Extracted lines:
☆ ☆ ☆

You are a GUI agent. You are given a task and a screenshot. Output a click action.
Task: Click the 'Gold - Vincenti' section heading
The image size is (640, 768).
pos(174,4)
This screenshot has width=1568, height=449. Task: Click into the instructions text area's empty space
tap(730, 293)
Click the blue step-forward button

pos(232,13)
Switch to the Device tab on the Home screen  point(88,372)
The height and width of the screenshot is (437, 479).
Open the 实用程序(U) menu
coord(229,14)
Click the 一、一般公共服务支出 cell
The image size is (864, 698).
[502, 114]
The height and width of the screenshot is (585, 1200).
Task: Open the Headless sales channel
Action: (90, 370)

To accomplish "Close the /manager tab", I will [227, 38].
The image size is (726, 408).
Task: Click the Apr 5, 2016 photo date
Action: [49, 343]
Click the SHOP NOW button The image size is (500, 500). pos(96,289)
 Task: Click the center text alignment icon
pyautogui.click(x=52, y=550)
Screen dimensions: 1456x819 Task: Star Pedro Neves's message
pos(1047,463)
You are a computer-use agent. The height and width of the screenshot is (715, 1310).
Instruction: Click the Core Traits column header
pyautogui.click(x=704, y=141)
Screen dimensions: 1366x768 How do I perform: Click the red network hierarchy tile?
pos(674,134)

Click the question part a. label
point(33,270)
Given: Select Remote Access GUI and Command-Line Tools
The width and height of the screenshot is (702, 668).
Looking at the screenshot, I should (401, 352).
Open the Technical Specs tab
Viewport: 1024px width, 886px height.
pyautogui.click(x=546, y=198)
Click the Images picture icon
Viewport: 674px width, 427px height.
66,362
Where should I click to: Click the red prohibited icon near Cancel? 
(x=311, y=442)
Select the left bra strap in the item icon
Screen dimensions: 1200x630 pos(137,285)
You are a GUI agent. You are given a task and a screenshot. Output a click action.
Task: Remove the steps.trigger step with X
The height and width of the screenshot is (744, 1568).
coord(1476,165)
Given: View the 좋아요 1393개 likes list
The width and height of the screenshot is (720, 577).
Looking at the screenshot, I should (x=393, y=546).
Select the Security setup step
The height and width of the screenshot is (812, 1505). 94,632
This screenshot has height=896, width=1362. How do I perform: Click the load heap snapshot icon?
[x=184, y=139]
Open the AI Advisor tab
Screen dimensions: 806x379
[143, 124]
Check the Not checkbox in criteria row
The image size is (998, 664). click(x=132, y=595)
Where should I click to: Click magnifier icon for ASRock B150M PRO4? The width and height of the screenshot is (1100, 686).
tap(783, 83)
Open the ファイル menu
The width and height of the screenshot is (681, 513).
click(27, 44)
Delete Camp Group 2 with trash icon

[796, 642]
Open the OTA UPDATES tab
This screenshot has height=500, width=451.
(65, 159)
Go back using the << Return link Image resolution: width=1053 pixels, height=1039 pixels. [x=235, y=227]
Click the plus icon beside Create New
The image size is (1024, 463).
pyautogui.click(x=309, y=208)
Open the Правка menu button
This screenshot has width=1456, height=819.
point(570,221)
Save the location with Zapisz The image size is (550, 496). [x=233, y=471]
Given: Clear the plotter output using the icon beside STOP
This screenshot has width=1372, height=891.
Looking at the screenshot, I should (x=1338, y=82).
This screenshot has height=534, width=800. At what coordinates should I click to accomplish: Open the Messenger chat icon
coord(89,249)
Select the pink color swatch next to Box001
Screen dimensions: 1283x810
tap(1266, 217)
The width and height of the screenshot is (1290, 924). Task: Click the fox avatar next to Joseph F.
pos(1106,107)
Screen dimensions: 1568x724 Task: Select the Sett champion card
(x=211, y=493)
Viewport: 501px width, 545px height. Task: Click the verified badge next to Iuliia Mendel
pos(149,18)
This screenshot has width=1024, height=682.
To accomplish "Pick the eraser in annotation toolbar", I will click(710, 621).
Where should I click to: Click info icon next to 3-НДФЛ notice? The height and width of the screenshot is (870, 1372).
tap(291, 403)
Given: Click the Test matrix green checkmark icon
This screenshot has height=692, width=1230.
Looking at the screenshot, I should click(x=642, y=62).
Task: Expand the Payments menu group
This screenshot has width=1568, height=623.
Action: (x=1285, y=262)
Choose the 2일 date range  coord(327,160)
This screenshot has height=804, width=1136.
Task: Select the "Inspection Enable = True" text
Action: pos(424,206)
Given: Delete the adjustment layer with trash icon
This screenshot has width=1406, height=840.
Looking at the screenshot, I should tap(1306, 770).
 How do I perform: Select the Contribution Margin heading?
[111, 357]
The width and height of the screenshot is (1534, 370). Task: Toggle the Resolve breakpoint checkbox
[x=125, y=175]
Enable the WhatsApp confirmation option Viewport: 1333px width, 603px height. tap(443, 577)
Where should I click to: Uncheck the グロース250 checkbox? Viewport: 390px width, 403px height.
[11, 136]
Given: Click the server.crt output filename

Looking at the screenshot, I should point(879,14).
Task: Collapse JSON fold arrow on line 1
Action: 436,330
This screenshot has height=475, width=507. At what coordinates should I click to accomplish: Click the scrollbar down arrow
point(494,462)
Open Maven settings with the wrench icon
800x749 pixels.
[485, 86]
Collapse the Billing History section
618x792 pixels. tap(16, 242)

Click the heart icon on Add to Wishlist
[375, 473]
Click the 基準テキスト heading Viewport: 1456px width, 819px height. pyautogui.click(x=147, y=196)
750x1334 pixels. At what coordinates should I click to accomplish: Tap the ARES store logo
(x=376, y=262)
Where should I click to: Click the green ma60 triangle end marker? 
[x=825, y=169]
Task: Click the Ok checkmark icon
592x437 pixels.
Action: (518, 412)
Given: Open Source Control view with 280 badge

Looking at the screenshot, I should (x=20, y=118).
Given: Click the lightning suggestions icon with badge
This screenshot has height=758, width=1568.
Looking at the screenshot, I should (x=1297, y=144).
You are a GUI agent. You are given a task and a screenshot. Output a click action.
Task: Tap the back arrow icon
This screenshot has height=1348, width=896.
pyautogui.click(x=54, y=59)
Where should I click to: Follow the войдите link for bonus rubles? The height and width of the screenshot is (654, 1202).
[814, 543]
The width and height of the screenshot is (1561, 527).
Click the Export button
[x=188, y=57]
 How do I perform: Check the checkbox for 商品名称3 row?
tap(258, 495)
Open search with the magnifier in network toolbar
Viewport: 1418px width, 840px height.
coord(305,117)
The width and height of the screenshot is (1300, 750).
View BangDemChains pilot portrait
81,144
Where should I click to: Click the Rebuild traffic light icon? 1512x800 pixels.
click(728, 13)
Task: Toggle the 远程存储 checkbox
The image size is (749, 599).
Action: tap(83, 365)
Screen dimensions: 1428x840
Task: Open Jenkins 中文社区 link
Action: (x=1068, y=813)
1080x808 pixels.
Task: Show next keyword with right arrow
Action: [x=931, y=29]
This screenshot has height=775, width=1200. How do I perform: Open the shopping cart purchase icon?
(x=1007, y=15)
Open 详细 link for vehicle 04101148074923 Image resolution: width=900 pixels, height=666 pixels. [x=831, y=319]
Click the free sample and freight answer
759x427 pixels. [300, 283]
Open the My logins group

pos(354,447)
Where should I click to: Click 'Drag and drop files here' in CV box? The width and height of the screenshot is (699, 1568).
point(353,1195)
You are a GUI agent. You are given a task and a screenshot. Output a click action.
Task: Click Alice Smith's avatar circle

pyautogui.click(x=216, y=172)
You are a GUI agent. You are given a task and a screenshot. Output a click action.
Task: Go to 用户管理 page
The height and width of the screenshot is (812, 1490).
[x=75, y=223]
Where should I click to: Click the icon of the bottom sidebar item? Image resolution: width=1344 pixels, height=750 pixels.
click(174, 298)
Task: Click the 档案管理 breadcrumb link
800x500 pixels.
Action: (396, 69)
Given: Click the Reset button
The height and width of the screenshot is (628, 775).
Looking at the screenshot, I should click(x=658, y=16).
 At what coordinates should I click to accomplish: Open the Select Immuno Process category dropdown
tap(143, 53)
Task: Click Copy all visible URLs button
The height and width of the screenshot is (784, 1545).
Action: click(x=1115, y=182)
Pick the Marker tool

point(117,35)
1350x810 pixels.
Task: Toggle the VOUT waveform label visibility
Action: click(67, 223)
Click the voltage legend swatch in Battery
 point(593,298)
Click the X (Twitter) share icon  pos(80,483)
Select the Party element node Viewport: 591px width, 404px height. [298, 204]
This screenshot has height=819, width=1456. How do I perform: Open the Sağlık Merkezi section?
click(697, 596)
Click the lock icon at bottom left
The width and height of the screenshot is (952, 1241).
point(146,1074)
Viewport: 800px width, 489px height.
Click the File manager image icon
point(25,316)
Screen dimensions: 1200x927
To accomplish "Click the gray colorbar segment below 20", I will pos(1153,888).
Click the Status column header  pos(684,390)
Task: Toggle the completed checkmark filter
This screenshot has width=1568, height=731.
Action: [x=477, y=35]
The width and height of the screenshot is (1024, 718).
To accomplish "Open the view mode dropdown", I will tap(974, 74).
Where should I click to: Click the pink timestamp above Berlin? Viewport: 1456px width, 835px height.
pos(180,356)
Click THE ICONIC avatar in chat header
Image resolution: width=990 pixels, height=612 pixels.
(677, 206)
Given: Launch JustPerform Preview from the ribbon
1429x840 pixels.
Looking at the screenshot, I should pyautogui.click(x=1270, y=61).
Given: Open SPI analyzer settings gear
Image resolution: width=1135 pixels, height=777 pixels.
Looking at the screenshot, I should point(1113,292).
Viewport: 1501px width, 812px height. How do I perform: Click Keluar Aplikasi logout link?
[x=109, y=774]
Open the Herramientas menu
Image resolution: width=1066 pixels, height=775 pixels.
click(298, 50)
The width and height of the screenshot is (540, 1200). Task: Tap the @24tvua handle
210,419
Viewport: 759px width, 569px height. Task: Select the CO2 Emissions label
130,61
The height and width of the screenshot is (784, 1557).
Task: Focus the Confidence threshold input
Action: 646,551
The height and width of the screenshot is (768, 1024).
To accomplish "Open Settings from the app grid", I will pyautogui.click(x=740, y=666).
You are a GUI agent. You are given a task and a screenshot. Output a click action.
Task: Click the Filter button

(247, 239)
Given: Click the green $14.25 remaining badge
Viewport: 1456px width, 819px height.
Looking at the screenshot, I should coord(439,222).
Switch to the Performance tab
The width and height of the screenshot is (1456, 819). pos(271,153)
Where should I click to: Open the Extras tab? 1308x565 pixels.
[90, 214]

☆ ☆ ☆

**Your objective:**
Starting with the line that contains "Given: Open SPI analyzer settings gear" and continuing through the last of the lines above, give these lines as a numbered list, both ends included and blank lines left out.

**Solution for this task:**
1. Given: Open SPI analyzer settings gear
2. Image resolution: width=1135 pixels, height=777 pixels.
3. Looking at the screenshot, I should point(1113,292).
4. Viewport: 1501px width, 812px height. How do I perform: Click Keluar Aplikasi logout link?
5. [x=109, y=774]
6. Open the Herramientas menu
7. Image resolution: width=1066 pixels, height=775 pixels.
8. click(298, 50)
9. The width and height of the screenshot is (540, 1200). Task: Tap the @24tvua handle
10. 210,419
11. Viewport: 759px width, 569px height. Task: Select the CO2 Emissions label
12. 130,61
13. The height and width of the screenshot is (784, 1557).
14. Task: Focus the Confidence threshold input
15. Action: 646,551
16. The height and width of the screenshot is (768, 1024).
17. To accomplish "Open Settings from the app grid", I will pyautogui.click(x=740, y=666).
18. You are a GUI agent. You are given a task and a screenshot. Output a click action.
19. Task: Click the Filter button
20. (247, 239)
21. Given: Click the green $14.25 remaining badge
22. Viewport: 1456px width, 819px height.
23. Looking at the screenshot, I should coord(439,222).
24. Switch to the Performance tab
25. The width and height of the screenshot is (1456, 819). pos(271,153)
26. Where should I click to: Open the Extras tab? 1308x565 pixels.
27. [90, 214]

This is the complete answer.